What is needed
Find the line holding "Powered by Shopify (241, 1278)" in the entries below. Give it again exactly, along with every line after it up to and including the line holding "DMCA (650, 1142)".

Available data
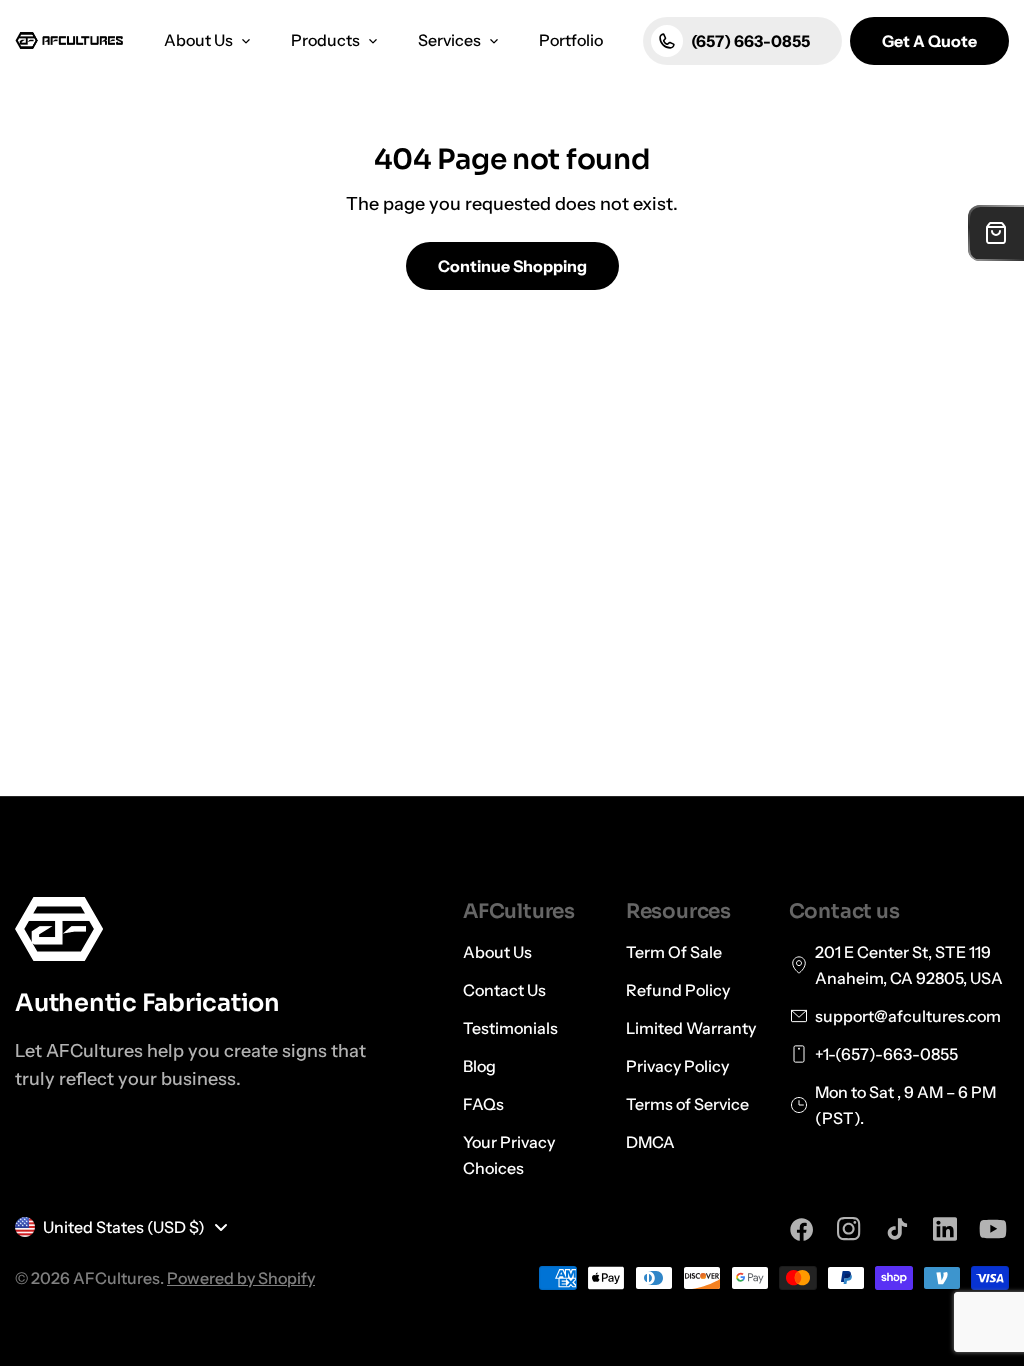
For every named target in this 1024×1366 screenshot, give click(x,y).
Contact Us (504, 990)
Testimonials (510, 1028)
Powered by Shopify (241, 1278)
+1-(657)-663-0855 (886, 1054)
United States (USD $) (124, 1227)
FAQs (483, 1104)
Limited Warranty (691, 1028)
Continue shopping (512, 266)
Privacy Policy (677, 1066)
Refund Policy (678, 990)
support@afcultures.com (908, 1016)
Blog (479, 1066)
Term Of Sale (674, 952)
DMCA (650, 1142)
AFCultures (116, 1278)
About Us (497, 952)
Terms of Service (687, 1104)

Task solution
Powered by Shopify (241, 1278)
+1-(657)-663-0855 (886, 1054)
United States (USD $) (124, 1227)
FAQs (483, 1104)
Limited Warranty (691, 1028)
Continue shopping (512, 266)
Privacy Policy (677, 1066)
Refund Policy (678, 990)
support@afcultures.com (908, 1016)
Blog (479, 1066)
Term Of Sale (674, 952)
DMCA (650, 1142)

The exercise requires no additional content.